A Politico rep told the Erik Wemple Blog, “POLITICO is in the process of reviewing Ms. Watkins’ work history during her time with the publication, and evaluating whether to make changes to our practices, policies, or procedures.”
5) What’s next?
We’re glad we’re not Charlotte Behrendt and Andrew Gutterman, the New York Times officials who are looking at Watkins’s work history. They will have to determine just how much Watkins disclosed to her previous employers, how culpable were her previous editors in allowing her to cover her romantic interest and the full story as to why Watkins didn’t apprise her editors at the Times when she found out in February that her records had been seized. How to assess Watkins’s claim that Wolfe, over a three-year relationship with fabulous access to newsworthy information, didn’t provide information to her?
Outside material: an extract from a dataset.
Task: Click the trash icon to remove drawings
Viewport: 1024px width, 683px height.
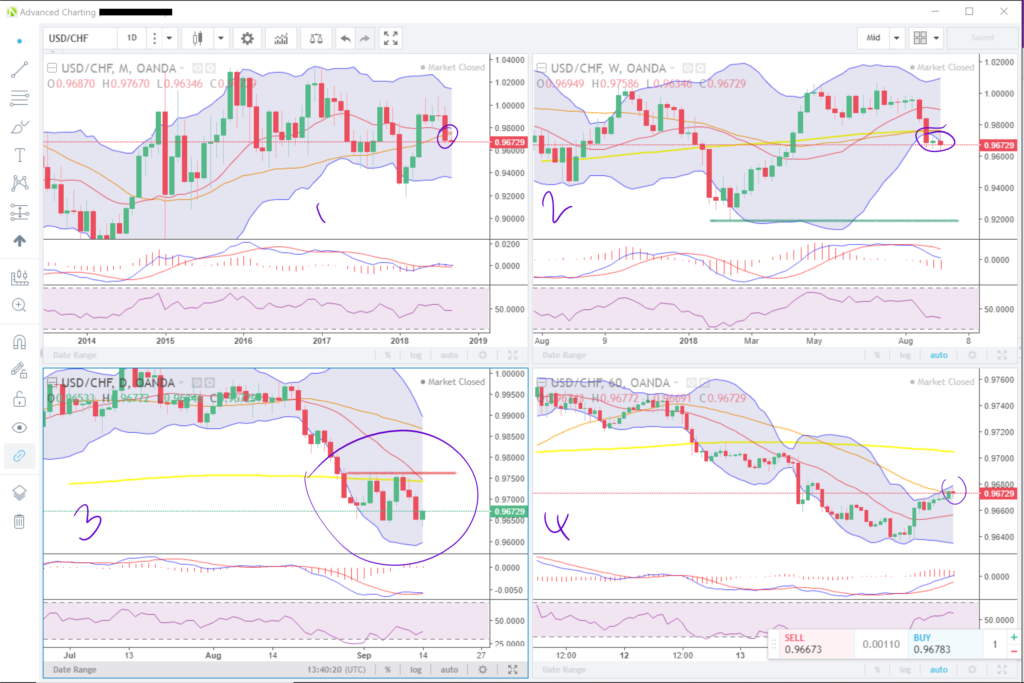Action: tap(19, 521)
Further: What if Behrendt and Gutterman find some evidence that Watkins didn’t play it as straight as they might have liked with her previous employers? How would such transgressions stack up against those of Glenn Thrush, the former White House reporter who survived a Behrendt investigation into his treatment of women at Politico?
In the meantime, “I hate that this has revived the canard which certainly was pervasive at the beginning of my career as an investigative reporter at the Wall Street Journal,” says Abramson. “Oh, these women reporters all sleep with their sources to get their stories.”